長屋から一番近いところにある銭湯です。西園邸には内風呂があり、朔之介もずっと内風呂を使っていましたが、庶民には銭湯が一般的でした。仮住まいの人々にとっては尚更必要な場所です。朔之介は当初、人前で裸になることに抵抗がありましたが、わがままを言っていられる状況でもなく、何度か経験するうちに慣れていきました。
稀一郎は待ち切れないという様子でせっせと着物を脱ぎます。稀一郎の体は順調に筋肉がついてきていました。未発達な部分も残っていますが、大人の肉体と大差ありません。上腕や大腿は特にたくましく、波打つ腹筋は思わず指でなぞりたくなるほどです。また、地肌の小麦色と日焼けした褐色との境目には、妙な色気があるのでした。今まで見た男の中で最も綺麗に整った体付きをしている、と朔之介は常に思います。
一方、朔之介の体はまだまだ少年の部分を残していました。生白くて肉付きもよくなく、全般に丸っこいのです。朔之介は自身の体が貧相だとわかっていたし、新旧様々の痕が見え隠れするのも惨めに感じるのでした。稀一郎と並んでみると釣り合いが取れていないとも感じていました。

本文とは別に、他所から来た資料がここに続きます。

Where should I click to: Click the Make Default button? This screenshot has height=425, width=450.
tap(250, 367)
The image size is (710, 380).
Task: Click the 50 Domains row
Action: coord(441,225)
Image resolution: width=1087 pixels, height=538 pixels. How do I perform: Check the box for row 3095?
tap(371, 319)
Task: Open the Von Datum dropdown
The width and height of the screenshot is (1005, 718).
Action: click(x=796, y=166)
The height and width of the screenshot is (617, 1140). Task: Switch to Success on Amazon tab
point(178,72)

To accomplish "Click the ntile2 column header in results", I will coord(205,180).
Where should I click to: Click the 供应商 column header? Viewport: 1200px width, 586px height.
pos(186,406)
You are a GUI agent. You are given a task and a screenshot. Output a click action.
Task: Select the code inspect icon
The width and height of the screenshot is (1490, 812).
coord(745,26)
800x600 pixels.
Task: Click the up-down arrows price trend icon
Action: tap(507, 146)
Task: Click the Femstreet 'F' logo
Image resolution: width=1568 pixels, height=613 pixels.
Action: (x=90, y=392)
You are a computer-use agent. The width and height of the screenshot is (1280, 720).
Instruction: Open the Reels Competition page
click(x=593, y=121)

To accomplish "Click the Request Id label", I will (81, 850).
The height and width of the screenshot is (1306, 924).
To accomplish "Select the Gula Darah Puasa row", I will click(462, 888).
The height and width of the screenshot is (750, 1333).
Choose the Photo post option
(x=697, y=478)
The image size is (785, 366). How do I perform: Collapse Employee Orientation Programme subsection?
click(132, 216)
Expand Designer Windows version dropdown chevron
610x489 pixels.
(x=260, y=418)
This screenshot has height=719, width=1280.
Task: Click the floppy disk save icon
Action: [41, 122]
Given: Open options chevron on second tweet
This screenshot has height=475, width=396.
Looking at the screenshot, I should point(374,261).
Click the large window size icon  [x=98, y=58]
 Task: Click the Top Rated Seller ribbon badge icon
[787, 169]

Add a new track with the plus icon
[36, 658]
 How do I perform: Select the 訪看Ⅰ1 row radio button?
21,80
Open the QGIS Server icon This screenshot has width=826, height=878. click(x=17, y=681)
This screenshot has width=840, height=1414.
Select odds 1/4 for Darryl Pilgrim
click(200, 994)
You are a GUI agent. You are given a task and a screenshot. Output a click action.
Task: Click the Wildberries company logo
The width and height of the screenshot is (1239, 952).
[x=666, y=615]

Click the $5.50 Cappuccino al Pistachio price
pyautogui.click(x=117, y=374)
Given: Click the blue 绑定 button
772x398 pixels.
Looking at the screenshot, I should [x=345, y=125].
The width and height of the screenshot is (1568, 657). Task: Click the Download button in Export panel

稀一郎は手早く体を洗い、どぼんと湯船へ飛び込みます。人影はまばらで、これを咎める大人もいません。
「早く来いよ」
稀一郎が歌うように呼びました。朔之介は稀一郎よりも丁寧に体を洗ってから湯船に入ります。やっと肩までお湯に浸かり、三角座りで膝を抱えました。稀一郎は波を立てながら湯の中を移動し、朔之介の隣に座ります。
「気持ちいいか?」
朔之介はうなずいて、鼻の下まで沈んでぶくぶく泡を吹きました。
「一緒に来るの久しぶりだよな。たまにはゆっくり休むのもいいな」
稀一郎はすっかりご機嫌で、鼻歌なんか口ずさんでいます。ほんの数十分前まで位牌の前でうなだれていたくせに元気なものです。さっきだって、いきなり笑い出したかと思えばお供えなんかしなくていいと言い出すし、稀一郎は気持ちの切り替えがうまいのでした。感情に左右されやすいわりに、どうしようもないとわかればすっぱり見切りを付けられる。稀一郎の人となりが、朔之介にもわかってきました。
「なんの歌だ?」
「さぁ。ただ耳が覚えてるんだ。誰かが歌ってた」
おそらく、子守唄かわらべ歌の類でしょう。朔之介は湯気の匂いをかぎながら稀一郎の歌を聞いていました。知らない節なのに、なぜか心に沁みました。朗らかな声、滴る雫、反響音。目を瞑れば、この世にたった二人しか存在しないような錯覚を起こします。
「一生、このままでいたい」
思っていたことが口をついてしまいました。稀一郎はきょとんとして朔之介を見ます。
「どうしたの、急に。いつもそんなこと思ってるのか?」
「いや……今だけだ」
朔之介はのぼせた顔を濡らします。
「おかしいか?こんなことを思うのは」
「だって、お前がそういう風に、思ってることとか話すのって珍しいじゃん」
お前だって、と朔之介が呟くと、稀一郎は曖昧に笑います。
「そうだけどさぁ……俺は一生このままなんて思わないぜ。俺たちはもっと幸せにならなきゃいけない、だろ?明日は今日より素晴らしくなきゃいけないんだ。ずっとこのままなんて……まともに大人にならなきゃなぁ」
稀一郎の前向きで楽観的な性格は一種の救いですが、朔之介は時々切なくなります。他者と同じ人間になることは不可能だという、厳然たる事実がのしかかります。いつの日か稀一郎は、朔之介を取り残してでもどこか遠くへ行ってしまうのだろう。そう思うとたまらなくなります。なぜなら、彼らの間にはまだ何の約束も誓いもないのだから。所詮は、殺人を犯して逃亡したという一連の流れの中、惰性的に一緒にいるだけの関係なのです。